2011 Northwest Territories general election

19 seats in the Legislative Assembly of the Northwest Territories
| Premier before election Floyd Roland | Premier after election Bob McLeod |

= 2011 Northwest Territories general election =

The 2011 Northwest Territories general election was held on October 3, 2011. Nineteen members were returned to the 17th Legislative Assembly from single member districts conducted under first-past-the-post voting system.

The territory operates on a consensus government system with no political parties; the premier is subsequently chosen by and from the Members of the Legislative Assembly (MLAs).

Three incumbent MLAs faced no challengers and were acclaimed back into office in their districts. Five new MLAs were elected, although only one defeated an incumbent; all of the other four won in open seats where the incumbent MLA did not run for re-election.

==New Premier and cabinet==
After the election the elected members of the Assembly will gather to choose the 12th Premier of the territories. Incumbent Premier Floyd Roland has chosen not to stand for re-election in his district. To date no Premier has served two full terms in the Northwest Territories since Frederick Haultain, who won his second term in 1902.

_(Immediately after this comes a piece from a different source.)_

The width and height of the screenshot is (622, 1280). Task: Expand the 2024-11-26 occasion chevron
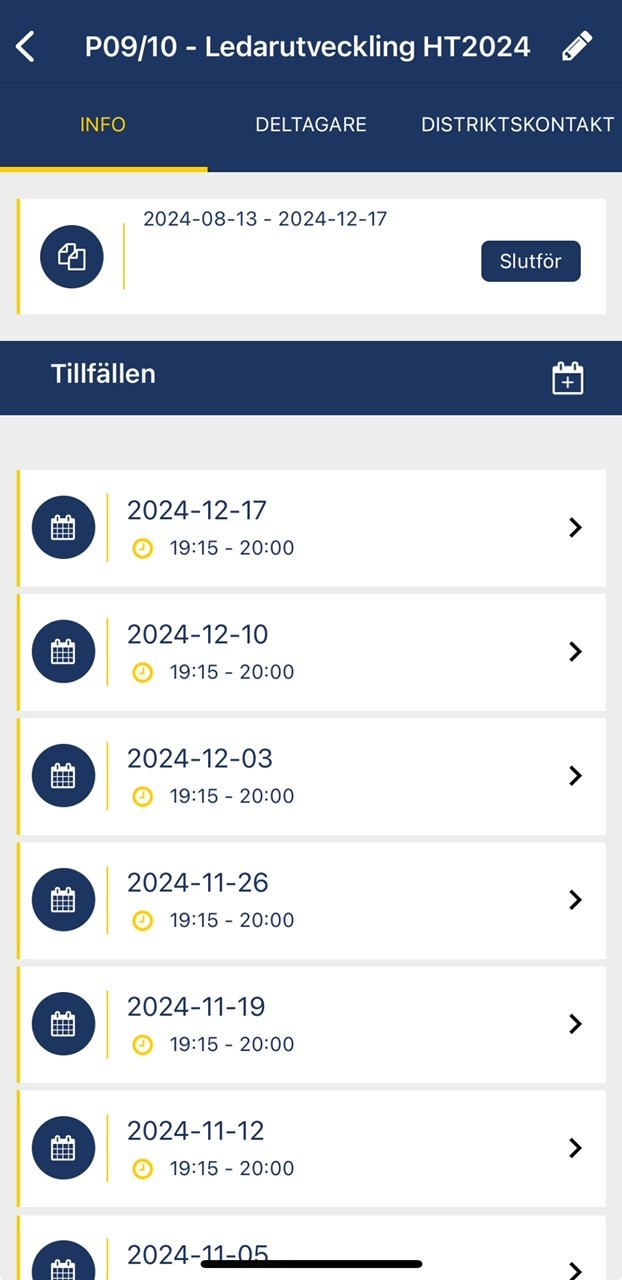pyautogui.click(x=575, y=900)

After the members of the legislature have elected the new Premier, the MLAs elect the cabinet ministers from the remaining Assembly members and the Premier then assigns portfolios to the new ministers.

==Election summary==

| Election summary | # of candidates |  | Popular vote |  |
| Incumbent | New | # | % |
| Elected candidates | 11 | 5 | 6,193 | 52.66% |
| Acclaimed candidates | 3 | 0 |  |  |
| Defeated candidates | 1 | 27 | 5,567 | 47.34% |
| Total | 47 |  | 11,760 | 100% |
| Voter Turnout % |  |  | Rejected Ballots |  |

==Districts and candidates==

| District | Winner | Second | Third | Fourth | Fifth | Incumbent |
|---|---|---|---|---|---|---|
| Deh Cho | Michael Nadli 394 | Michael McLeod 226 |  |  |  | Michael McLeod |
| Frame Lake | Wendy Bisaro 328 | Duff Spence 240 | Bernard LeBlanc 30 |  |  | Wendy Bisaro |
| Great Slave | Glen Abernethy 476 | Patrick Scott 266 |  |  |  | Glen Abernethy |
| Hay River North | Robert Bouchard 363 | Roy Courtoreille 265 | Beatrice Lepine 133 |  |  | Paul Delorey† |
| Hay River South | Jane Groenewegen 465 | Marc Miltenberger 339 |  |  |  | Jane Groenewegen |
| Inuvik Boot Lake | Alfred Moses 216 | Chris Larocque 211 | Grant Gowans 63 | Paul Voudrach 18 |  | Floyd Roland† |
| Inuvik Twin Lakes | Robert McLeod Acclaimed |  |  |  |  | Robert McLeod |
| Kam Lake | Dave Ramsay 356 | Darwin Rudkevitch 118 | Victor Mercredi 45 | Bryan Sutherland 28 |  | Dave Ramsay |
| Mackenzie Delta | Frederick Blake, Jr. 190 | Taig Connell 150 | Eugene Pascal 127 | Mary Clark 89 | Glenna Hansen 66 | David Krutko† |
| Monfwi | Jackson Lafferty 739 | Bertha Rabesca Zoe 600 |  |  |  | Jackson Lafferty |
| Nahendeh | Kevin Menicoche 431 | Bertha Norwegian 127 |  |  |  | Kevin Menicoche |
| Nunakput | Jackie Jacobson 312 | Eddie Dillon 199 |  |  |  | Jackie Jacobson |
| Range Lake | Daryl Dolynny 277 | David Wasylciw 210 | Beaton Mackenzie 167 | Norman Smith 64 |  | Vacant |
| Sahtu | Norman Yakeleya 463 | Rocky Norwegian 312 |  |  |  | Norman Yakeleya |
| Thebacha | Michael Miltenberger 526 | Peter Martselos 426 | Jeannie Marie-Jewell 263 |  |  | Michael Miltenberger |
| Tu Nedhe | Tom Beaulieu Acclaimed |  |  |  |  | Tom Beaulieu |
| Weledeh | Bob Bromley 624 | Mark Bogan 79 |  |  |  | Bob Bromley |
| Yellowknife Centre | Robert Hawkins 427 | Arlene Hache 312 |  |  |  | Robert Hawkins |
| Yellowknife South | Bob McLeod Acclaimed |  |  |  |  | Bob McLeod |

- Note: Bold denotes a member of the cabinet and speaker of the Assembly, the Premier is denoted in bold italic.